DVA Revolutionizes PAE: Less Radiation, Same Quality
Study Design and Major Findings
Researchers enrolled 70 patients undergoing PAE and randomized them into two groups: a normal dose (ND) DSA group and an ultra-low dose (ULD) DSA group, with the latter utilizing DVA. Initially, the ULD protocol targeted a 72% detector dose reduction for stationary acquisitions. However, the protocol achieved an even greater reduction in stationary acquisition-related Dose-Area Product (DAP), reaching up to 80% (580 ± 66 vs 2872 ± 396 µGym²/patient, p < 0.001).
Maintaining diagnostic quality at such low doses is paramount. Therefore, the researchers compared the Contrast-to-Noise Ratios (CNR) and visual image quality. Importantly, DVA images consistently showed a significantly higher CNR than both the ND and ULD DSA images. Three blinded interventional radiologists evaluated vessel visualization and tissue blush using a 5-point Likert scale. Furthermore, DVA-supported ULD imaging proved non-inferior to ND DSA for visualizing large vessels and tissue blush. In contrast, the ULD group showed slightly, but significantly, lower scores for small vessel visualization. Nonetheless, the overall diagnostic utility remained acceptable.
Digital Variance Angiography: The New Standard for PAE?

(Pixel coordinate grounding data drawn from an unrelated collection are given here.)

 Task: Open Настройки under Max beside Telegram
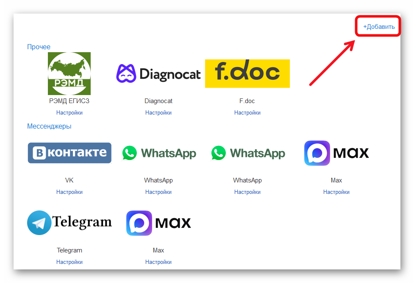click(158, 262)

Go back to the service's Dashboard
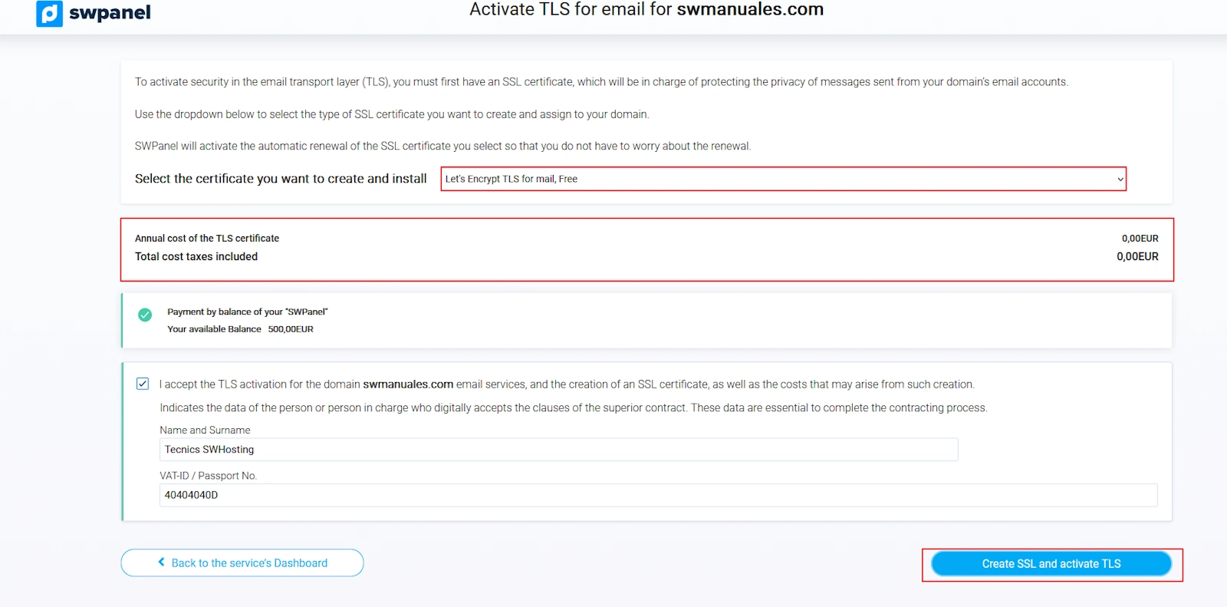(242, 562)
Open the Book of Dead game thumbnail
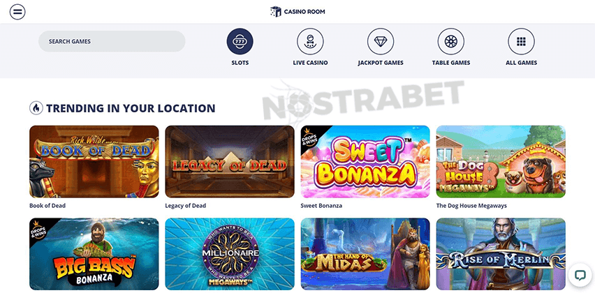The width and height of the screenshot is (595, 293). pyautogui.click(x=94, y=161)
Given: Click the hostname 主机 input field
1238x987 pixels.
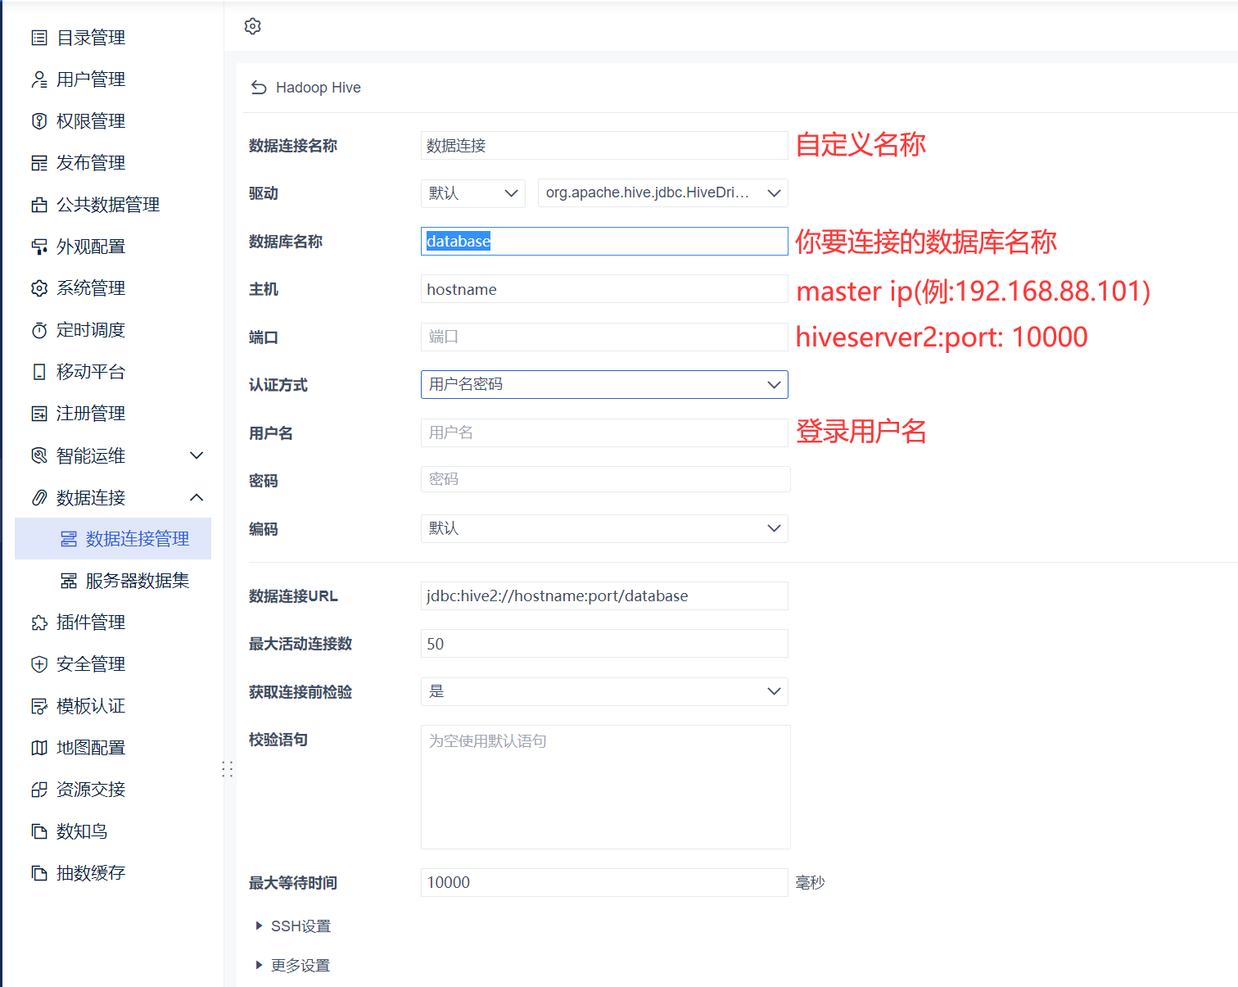Looking at the screenshot, I should (x=604, y=288).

The success of DVA in PAE builds upon earlier research showing its effectiveness in other procedures. For instance, DVA has demonstrated significant radiation exposure reduction in lower limb angiography, with stationary acquisition-related DAP reduced by over 60% while maintaining non-inferior image quality. This evidence base suggests DVA’s superior image processing algorithm, which enhances contrast and suppresses noise, offers a vital safety reserve. Moreover, the input study’s finding that the ultra-low dose approach works well in the technically demanding PAE procedure is a major advancement. This is crucial because minimizing radiation exposure for both the patient and the operating staff is a universal goal in interventional radiology. Consequently, the integration of DVA technology into PAE protocols promises a safer future for patients undergoing BPH treatment.
Frequently Asked Questions
Q1: What is the main benefit of Digital Variance Angiography (DVA) in PAE?
The primary benefit is a substantial reduction in patient radiation dose. The study showed that using an ultra-low-dose protocol with DVA can reduce the radiation dose-area product (DAP) during stationary acquisitions by up to 80% in Prostatic Artery Embolization (PAE).
Q2: Does the lower radiation dose affect image quality?
The lower radiation dose protocol, enabled by DVA, maintained diagnostic image quality. Specifically, it was non-inferior for visualizing large vessels and tissue blush, which are critical for the procedure. DVA images also demonstrated a significantly higher Contrast-to-Noise Ratio (CNR) than standard Digital Subtraction Angiography (DSA).
Q3: How does DVA compare to the standard DSA?
DVA utilizes an advanced motion-based algorithm to enhance contrast and suppress noise, giving it a “quality reserve” compared to the reference-standard DSA. This reserve allows interventionalists to drastically lower the radiation dose while preserving the necessary image quality for complex procedures like PAE.
References
- Alizadeh LS et al. Digital variance angiography enables up to 80% reduction in stationary acquisition radiation dose during prostatic artery embolization: a prospective randomized trial. Eur Radiol. 2026 Jan 03. doi: 10.1007/s00330-025-12235-3. PMID: 41483205.
- Digital variance angiography reduces radiation in PAE procedures. AuntMinnie. 2024 Nov 18.
- Radiation Exposure Reduction by Digital Variance Angiography in Lower Limb Angiography: A Randomized Controlled Trial. NIH. 2023 Apr 30.
- Digital variance angiography allows about 70% decrease of DSA-related radiation exposure in lower limb X-ray angiography. NIH. 2021 Nov 08.